Stated task:
Pull out every one of the lines below that contains the word "menu". Case counts.

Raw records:
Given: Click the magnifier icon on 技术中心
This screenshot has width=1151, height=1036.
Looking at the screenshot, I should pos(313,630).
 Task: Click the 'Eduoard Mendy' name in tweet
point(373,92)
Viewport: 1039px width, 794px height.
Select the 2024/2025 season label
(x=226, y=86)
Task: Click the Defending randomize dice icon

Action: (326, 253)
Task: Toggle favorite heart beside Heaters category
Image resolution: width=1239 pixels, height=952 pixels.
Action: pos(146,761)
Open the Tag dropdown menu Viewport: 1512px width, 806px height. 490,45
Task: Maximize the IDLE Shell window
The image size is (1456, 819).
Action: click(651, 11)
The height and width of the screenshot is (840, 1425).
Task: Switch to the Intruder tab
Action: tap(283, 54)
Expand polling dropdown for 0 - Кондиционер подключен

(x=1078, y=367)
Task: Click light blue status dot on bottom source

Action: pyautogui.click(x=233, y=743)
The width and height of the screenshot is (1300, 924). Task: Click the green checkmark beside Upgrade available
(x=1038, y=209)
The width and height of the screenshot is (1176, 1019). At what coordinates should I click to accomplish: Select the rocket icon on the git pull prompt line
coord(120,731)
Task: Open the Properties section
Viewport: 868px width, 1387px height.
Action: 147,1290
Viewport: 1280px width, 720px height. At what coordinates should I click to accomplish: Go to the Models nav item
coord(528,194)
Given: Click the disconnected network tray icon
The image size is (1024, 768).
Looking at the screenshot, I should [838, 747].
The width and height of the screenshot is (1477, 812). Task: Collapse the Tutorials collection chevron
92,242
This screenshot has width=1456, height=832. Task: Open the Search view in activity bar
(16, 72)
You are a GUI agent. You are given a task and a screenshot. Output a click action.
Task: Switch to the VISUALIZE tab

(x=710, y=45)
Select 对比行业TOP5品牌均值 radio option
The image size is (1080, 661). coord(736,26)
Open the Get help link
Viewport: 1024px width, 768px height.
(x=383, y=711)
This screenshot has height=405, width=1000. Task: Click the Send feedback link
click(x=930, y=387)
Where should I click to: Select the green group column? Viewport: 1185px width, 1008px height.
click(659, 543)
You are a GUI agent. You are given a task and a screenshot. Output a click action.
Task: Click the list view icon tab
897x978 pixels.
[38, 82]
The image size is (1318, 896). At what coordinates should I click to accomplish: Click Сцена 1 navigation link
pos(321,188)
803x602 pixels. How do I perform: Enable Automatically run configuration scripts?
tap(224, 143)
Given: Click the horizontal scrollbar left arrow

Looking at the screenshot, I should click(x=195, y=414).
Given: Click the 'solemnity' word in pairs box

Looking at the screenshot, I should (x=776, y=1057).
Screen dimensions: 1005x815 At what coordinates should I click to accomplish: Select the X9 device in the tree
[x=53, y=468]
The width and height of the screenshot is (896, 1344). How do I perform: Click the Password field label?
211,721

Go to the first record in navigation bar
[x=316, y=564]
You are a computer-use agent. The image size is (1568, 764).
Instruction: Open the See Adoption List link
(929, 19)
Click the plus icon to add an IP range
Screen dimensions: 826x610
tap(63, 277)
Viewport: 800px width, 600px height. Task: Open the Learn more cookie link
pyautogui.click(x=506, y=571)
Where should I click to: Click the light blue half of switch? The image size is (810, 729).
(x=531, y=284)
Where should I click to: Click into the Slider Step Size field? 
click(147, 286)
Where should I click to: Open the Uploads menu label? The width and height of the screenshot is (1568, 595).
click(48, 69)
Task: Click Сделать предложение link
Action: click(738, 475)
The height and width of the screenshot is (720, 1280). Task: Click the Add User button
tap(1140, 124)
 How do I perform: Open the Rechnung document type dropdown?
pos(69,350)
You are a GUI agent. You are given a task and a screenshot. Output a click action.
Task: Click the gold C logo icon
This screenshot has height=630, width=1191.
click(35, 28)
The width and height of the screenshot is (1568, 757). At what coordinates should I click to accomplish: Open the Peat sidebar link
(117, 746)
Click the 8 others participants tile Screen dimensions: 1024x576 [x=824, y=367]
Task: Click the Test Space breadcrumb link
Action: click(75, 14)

Answer for the task:
Open the Tag dropdown menu Viewport: 1512px width, 806px height. 490,45
Where should I click to: Open the Uploads menu label? The width and height of the screenshot is (1568, 595).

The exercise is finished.